Start of Material for this exercise

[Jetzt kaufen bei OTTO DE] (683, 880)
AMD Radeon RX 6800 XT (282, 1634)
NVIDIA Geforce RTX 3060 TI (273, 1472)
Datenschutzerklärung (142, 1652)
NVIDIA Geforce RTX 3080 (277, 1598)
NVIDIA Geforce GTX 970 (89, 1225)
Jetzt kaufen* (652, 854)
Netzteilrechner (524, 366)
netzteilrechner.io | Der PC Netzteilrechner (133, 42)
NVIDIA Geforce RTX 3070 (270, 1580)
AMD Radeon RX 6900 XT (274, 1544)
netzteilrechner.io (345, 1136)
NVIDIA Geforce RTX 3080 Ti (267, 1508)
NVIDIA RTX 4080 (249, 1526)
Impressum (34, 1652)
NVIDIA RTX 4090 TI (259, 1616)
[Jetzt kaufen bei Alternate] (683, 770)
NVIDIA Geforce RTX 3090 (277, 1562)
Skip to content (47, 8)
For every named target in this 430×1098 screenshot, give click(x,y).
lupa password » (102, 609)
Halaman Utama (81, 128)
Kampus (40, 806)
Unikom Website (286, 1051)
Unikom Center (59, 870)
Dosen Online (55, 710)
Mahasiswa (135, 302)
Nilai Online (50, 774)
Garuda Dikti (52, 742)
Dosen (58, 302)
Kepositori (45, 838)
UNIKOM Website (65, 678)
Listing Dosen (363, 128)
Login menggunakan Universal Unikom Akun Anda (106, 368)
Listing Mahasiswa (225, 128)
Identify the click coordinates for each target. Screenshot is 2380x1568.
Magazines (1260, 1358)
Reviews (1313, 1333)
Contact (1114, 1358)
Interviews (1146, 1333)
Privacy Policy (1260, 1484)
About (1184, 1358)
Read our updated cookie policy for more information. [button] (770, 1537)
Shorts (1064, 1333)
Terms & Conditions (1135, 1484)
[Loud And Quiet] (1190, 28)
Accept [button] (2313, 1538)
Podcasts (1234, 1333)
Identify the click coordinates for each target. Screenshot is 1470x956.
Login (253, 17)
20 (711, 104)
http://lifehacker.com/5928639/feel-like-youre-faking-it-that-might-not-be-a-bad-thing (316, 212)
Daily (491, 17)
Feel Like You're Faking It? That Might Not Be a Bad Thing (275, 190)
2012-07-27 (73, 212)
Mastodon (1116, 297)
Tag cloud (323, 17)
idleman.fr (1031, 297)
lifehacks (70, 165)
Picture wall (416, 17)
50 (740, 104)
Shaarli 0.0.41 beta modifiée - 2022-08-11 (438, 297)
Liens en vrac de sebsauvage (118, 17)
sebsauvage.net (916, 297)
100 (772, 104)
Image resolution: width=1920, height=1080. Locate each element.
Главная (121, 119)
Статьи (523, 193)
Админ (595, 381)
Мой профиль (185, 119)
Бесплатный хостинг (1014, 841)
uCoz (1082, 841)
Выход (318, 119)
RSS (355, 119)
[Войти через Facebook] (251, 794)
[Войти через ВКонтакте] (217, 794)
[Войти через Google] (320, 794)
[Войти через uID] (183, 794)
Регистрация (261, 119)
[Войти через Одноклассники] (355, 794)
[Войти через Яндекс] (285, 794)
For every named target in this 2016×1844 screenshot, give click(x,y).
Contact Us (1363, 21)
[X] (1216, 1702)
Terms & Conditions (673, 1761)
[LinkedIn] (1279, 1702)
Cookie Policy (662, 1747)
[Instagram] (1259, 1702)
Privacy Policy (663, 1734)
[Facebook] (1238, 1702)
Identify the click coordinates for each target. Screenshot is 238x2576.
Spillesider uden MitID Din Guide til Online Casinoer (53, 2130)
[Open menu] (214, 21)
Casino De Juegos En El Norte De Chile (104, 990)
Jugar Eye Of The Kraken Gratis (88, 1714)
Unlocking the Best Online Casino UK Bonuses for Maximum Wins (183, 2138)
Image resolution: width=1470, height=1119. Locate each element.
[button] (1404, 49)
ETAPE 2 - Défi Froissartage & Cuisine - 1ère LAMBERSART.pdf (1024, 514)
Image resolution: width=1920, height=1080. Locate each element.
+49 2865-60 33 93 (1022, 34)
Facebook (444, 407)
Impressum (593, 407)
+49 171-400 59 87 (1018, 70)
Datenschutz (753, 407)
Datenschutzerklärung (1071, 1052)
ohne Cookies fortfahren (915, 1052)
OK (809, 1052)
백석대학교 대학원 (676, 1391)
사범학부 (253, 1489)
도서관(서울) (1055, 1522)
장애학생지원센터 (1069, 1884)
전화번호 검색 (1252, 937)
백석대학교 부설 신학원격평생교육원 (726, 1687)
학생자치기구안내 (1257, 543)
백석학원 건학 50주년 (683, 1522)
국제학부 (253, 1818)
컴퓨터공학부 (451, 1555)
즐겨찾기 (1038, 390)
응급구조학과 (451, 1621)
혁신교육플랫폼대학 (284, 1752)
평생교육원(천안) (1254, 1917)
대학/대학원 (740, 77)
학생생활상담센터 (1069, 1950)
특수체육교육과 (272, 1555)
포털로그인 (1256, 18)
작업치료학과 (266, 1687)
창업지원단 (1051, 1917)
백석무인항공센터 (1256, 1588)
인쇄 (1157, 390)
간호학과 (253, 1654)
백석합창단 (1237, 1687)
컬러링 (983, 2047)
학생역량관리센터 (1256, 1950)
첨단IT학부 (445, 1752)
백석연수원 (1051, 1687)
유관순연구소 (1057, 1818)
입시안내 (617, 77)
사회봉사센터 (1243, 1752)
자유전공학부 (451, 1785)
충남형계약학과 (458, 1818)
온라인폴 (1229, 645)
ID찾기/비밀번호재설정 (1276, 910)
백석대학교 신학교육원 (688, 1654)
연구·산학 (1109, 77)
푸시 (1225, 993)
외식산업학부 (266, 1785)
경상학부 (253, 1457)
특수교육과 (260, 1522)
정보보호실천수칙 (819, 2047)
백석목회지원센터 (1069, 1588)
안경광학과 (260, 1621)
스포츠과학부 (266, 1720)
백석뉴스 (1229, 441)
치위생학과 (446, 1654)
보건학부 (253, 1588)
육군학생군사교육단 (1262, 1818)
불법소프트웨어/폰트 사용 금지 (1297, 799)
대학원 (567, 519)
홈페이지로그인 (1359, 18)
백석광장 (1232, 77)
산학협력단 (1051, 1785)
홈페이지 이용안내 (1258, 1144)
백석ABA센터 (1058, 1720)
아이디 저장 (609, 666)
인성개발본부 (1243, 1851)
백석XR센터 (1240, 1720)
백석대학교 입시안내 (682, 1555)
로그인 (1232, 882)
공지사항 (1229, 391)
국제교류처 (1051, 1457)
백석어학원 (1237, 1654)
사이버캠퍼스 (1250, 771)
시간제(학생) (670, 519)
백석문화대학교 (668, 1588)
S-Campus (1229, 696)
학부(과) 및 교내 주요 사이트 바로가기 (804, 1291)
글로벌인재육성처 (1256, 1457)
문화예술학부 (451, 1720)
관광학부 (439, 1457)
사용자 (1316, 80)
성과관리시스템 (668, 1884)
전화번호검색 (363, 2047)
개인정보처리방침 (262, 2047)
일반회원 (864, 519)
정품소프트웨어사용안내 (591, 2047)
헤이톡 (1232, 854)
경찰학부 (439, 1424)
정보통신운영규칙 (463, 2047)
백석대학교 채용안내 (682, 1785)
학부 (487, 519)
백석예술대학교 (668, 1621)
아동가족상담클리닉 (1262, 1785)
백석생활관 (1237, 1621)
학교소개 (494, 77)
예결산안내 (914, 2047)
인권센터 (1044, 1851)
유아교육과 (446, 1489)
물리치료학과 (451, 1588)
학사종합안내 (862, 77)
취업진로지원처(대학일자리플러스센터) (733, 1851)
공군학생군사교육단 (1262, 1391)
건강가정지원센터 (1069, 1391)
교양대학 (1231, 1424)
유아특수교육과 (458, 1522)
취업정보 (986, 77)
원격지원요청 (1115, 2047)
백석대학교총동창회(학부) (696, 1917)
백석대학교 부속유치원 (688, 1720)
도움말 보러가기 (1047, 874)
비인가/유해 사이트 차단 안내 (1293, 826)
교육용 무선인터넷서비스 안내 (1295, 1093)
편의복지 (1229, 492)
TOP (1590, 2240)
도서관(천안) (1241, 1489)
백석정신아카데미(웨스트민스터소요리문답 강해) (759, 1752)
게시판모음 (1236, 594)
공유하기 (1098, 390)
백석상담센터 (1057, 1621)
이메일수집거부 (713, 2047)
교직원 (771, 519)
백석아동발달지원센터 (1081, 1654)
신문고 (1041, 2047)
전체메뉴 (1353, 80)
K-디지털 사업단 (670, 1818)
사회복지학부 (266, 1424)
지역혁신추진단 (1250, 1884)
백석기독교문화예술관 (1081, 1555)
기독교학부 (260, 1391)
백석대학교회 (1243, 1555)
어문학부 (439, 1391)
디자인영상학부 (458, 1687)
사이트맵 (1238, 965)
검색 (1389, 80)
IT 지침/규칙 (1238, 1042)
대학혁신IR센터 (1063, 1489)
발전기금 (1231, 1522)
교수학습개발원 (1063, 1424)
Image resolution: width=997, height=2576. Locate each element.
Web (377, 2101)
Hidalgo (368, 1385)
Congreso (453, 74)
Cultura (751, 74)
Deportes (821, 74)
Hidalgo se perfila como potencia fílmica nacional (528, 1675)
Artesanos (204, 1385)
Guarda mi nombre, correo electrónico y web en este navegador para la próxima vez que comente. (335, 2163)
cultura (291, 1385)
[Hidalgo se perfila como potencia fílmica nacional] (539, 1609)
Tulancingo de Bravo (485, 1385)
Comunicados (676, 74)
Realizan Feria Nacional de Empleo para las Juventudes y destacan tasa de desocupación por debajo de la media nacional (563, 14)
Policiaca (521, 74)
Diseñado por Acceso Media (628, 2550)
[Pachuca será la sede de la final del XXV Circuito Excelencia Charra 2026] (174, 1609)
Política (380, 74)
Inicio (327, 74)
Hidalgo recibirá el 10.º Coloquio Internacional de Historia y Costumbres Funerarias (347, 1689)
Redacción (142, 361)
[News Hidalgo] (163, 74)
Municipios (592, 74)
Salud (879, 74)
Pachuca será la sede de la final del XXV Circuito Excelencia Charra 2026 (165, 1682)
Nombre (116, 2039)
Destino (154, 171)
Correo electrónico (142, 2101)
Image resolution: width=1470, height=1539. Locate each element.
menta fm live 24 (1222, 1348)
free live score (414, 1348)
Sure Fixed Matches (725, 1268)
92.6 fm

End of Material for this exercise

### Problem description
From the line holding "컴퓨터공학부 (451, 1555)" to the line holding "충남형계약학과 (458, 1818)", inclusive, restate each line above exactly as written.

### Reply to the task
컴퓨터공학부 (451, 1555)
즐겨찾기 (1038, 390)
응급구조학과 (451, 1621)
혁신교육플랫폼대학 (284, 1752)
평생교육원(천안) (1254, 1917)
대학/대학원 (740, 77)
학생생활상담센터 (1069, 1950)
특수체육교육과 (272, 1555)
포털로그인 (1256, 18)
작업치료학과 (266, 1687)
창업지원단 (1051, 1917)
백석무인항공센터 (1256, 1588)
인쇄 (1157, 390)
간호학과 (253, 1654)
백석합창단 (1237, 1687)
컬러링 (983, 2047)
학생역량관리센터 (1256, 1950)
첨단IT학부 (445, 1752)
백석연수원 (1051, 1687)
유관순연구소 (1057, 1818)
입시안내 (617, 77)
사회봉사센터 (1243, 1752)
자유전공학부 (451, 1785)
충남형계약학과 (458, 1818)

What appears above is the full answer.